I posted roughly this same thing on Metafilter yesterday, and I figured I might as well save a copy for myself.
I will probably always be a Frank Miller apologist. He may be a crank and perhaps past his best comics-making days, but Frank Miller is single-handedly responsible for my comics obsession of the 90s and continued love of the art form in general.
Here comes my pro-Miller screed (and screed it is):

For some reason I found myself in a comic book store in Madison, WI around 1989-90. Again for no reason I can recall, I bought the trade paperback of The Dark Knight Returns, despite not having read comics for at least ten years (and at that point I was just reading Archie and Caspar in the drug store).
I thought I knew who Batman was — he of the campy 60s TV show and the iconic Burton film — but this book was a revelation to me, one that revealed itself slowly. It took a good three or four readings before I even began to understand what was going on.
First, I had to learn how to read it at all; it had sophisticated page layouts, custom lettering for different characters, massively stylized illustrations, and it was essentially set in the near future meaning the world was both familiar and foreign at the same time. I struggled a bit with some of the pacing and panel transitions — struggles I understood when I read the seminal Understanding Comics. Miller was employing some of the same techniques found in Japanese comics and I had never been exposed to them before.
Second, I had to parse this Batman universe that, as it turned out, I knew nothing about. I didn’t know that there had been multiple Robins. I didn’t know Batman’s origin story at all, or that he doesn’t kill. I didn’t know that the Joker was in actuality a serial killer who was deemed too insane to execute (this is true of most of the Batman villains actually). The Joker plays a non-trivial role in the story but it was weeks before I understood when he even made his first appearance… And the Joker’s finale? It’s incredibly dramatic, but impossible to appreciate without the backstory of these two characters, which is a fairly demented little love story.
Third, and this was crucial, I finally caught on to the fact that The Dark Knight Returns is not real; that is to say, it’s not canon. If comic books are accurate depictions of the worlds they show us, this book is a fantasy among documentaries. I think it may have even been the release of DC’s own Elseworlds line that finally helped me understand this — it’s not that I had a problem understanding that The Dark Knight Returns was just a story, it’s that I didn’t understand that every other Batman book (and every other title on the shelf) held to a “reality” that this book was taking liberties with. This meant that I had to parse the book yet again, digging out those moments where it nodded to the conventions of the canon, but created its own reality.
This is when things really started to fall in to place for me. Superman as a governmental drone? Pre-pubescent killer gang members roaming with impunity? The Batmobile is a tank? With rubber bullets? Somehow the idea that these things weren’t canon, but — because the story is set in the future — that somehow they could become true made everything even more intriguing.

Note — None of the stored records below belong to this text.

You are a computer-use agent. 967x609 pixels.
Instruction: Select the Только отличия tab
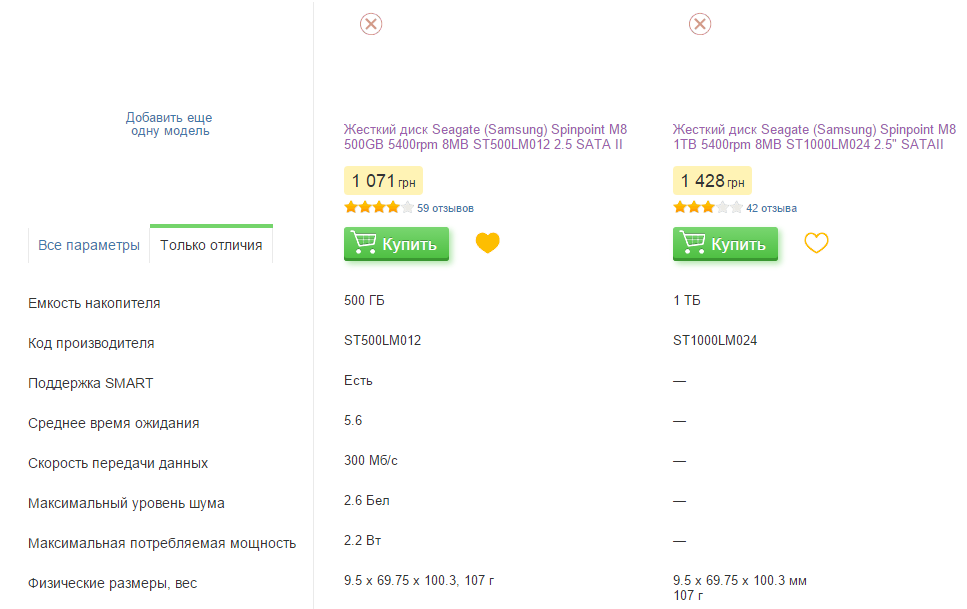(x=211, y=245)
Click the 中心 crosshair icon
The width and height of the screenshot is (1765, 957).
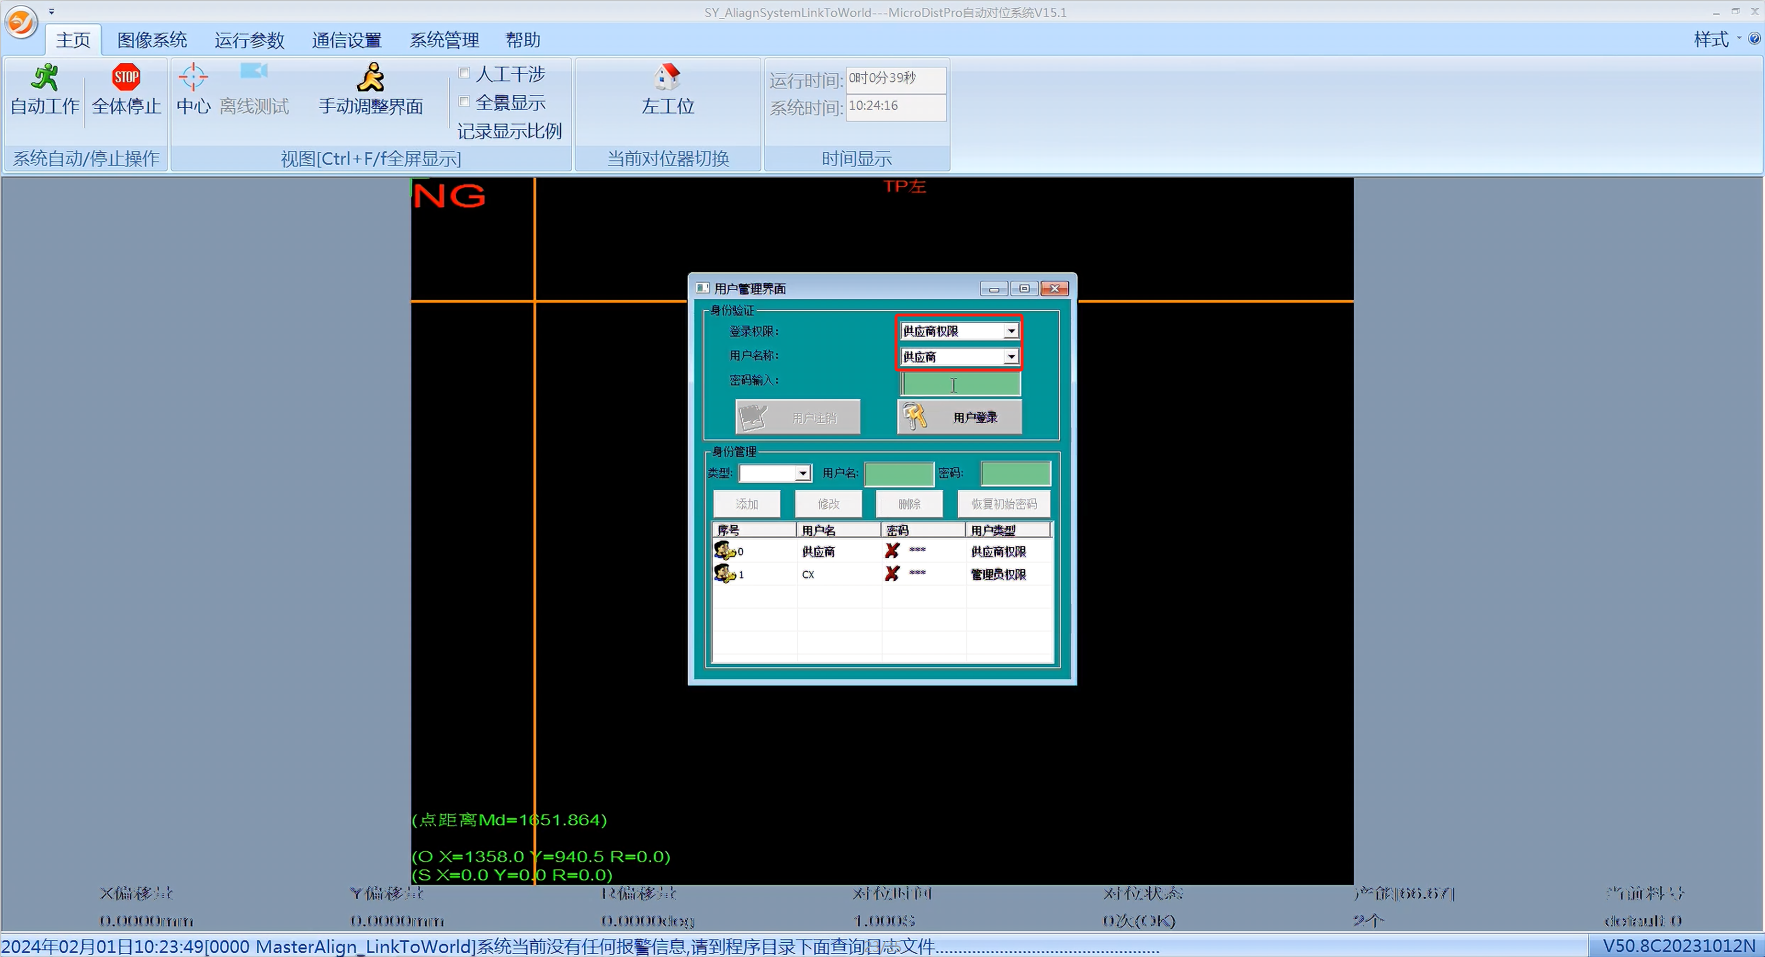point(193,78)
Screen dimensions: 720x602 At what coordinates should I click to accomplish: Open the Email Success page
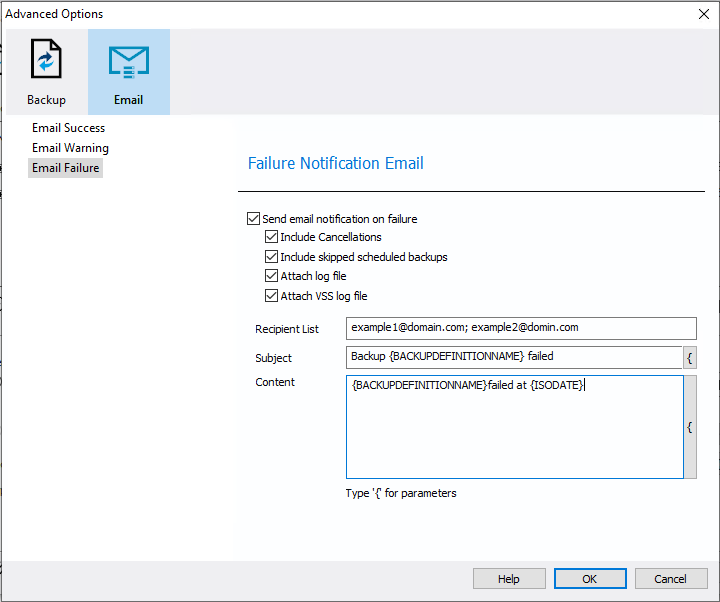coord(68,128)
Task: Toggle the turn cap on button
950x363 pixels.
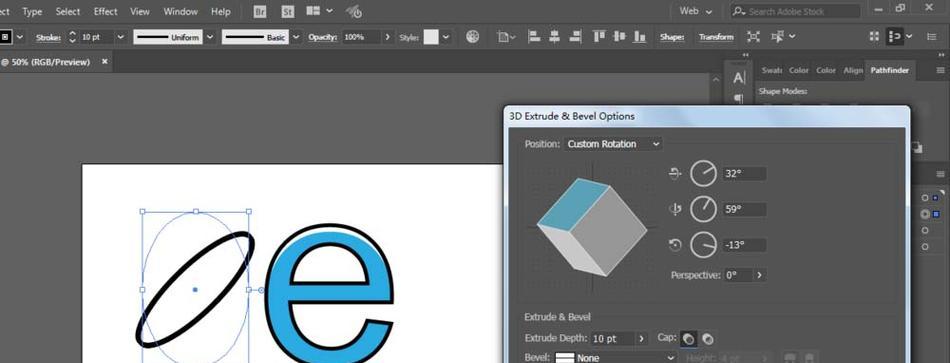Action: (688, 339)
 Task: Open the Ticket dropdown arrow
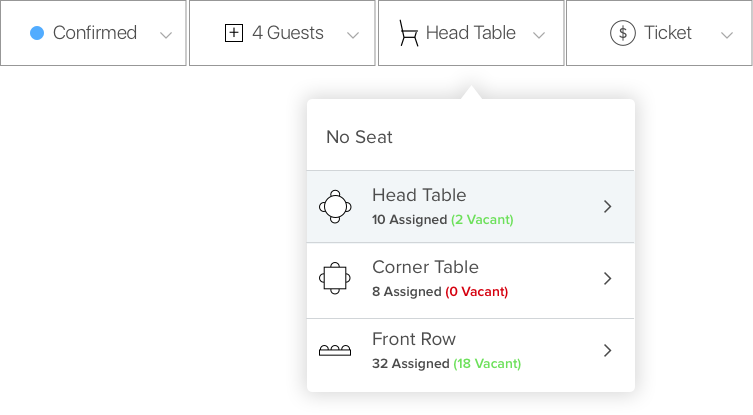(x=727, y=35)
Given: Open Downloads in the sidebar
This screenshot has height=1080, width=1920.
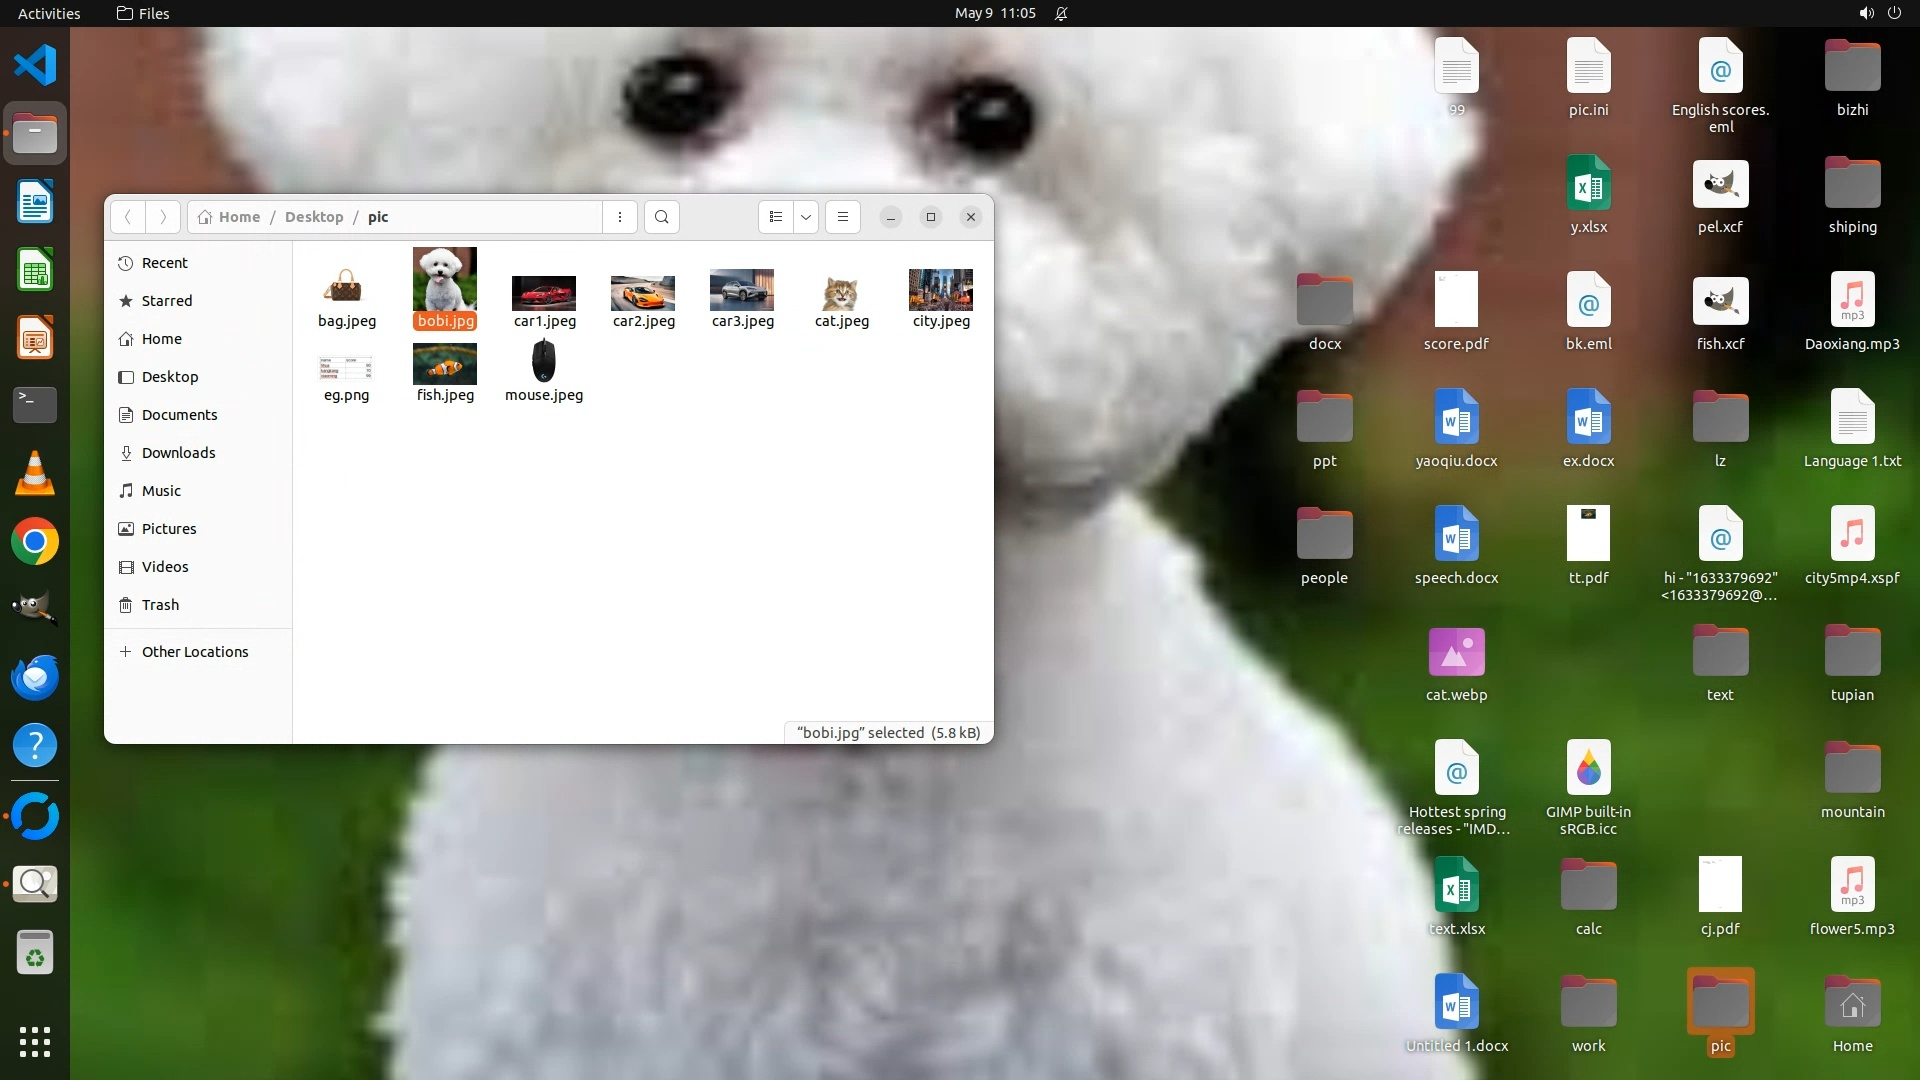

Fourth, I could finally turn my attention to the art. When I try to figure out just why I bought it in the first place, my imagined inner monologue goes something like this:
The Dark Knight Returns. Where did he go?
(picks up book; sees the art)
Whoa.
This was before computer coloring and lettering, and some of the pages still have the same power they did when I first saw them. Many of them can be seen here; this panel of a manically triumphant Batman entering the fray again is a personal favorite, or — crickey — this one of Batman and his new Robin effortlessly soaring through the page.
Anyway.
From that auspicious beginning came a dedicated collector. For about 10 years I was an ardent DC fan, and continued to collect and read anything that Frank Miller put out. Sin City may be cliche now, but in the early days it was a breath of fresh, pulpy air; Batman: Year One is a masterwork of storytelling.
I may not be a fan of his politics, or of some of his more recent work (I did not care for The Dark Knight Strikes Again), but that doesn’t make what I loved any less worthy of love, and it doesn’t change the experience I had with That Thing in That Moment.
And that is all I have to say about that.